The vice president of a large non-profit organization called me today: “Our management council is planning a retreat for a day and a half. It’s eight people,” Dave told me. “Can you come and facilitate it?”
I checked the dates. “I can make it,” I said. “What’s the most important decision you face?”
“Our president is retiring,” Dave said. “We’ve begun to talk about leadership succession. He wants to accomplish all goals in the strategic plan before he leaves.”
“What’s the focus of the plan?”
“Well,” he said, “We are about to launch a $200 million fund-raising campaign.”
“Whew,” I said. “That’s four times what you’ve ever raised before.”
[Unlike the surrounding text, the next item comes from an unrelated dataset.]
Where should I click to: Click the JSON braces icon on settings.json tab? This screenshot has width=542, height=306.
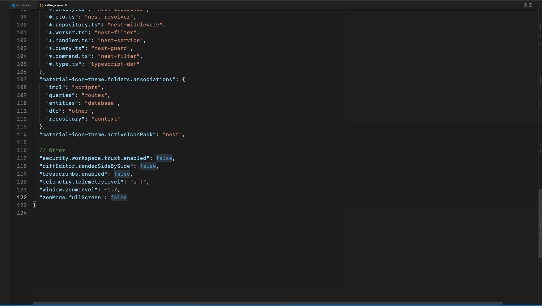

“Yes, I know. We’ll need 100% of our president’s time devoted to fund-raising if we’re to succeed.”
“That’s a big shift,” I said. “Can he make the change?”
“He’s acting as if he’s going to find new time to do it,” Dave said. “That’s not going to happen. He needs to change how he operates.”
“It sounds like the whole team might need to change their behavior,” I said. Then I posed this question: “How can you make the highest and best use of all your leadership resources?”
“That’s a good question,” Dave said.
“What are the obstacles to making the best use of your leadership time? What are the structural obstacles and the fear obstacles? How can you overcome them?”
There was a pause.
“Can you catch a plane this afternoon?” Dave asked. “I think we need to start this conversation today!”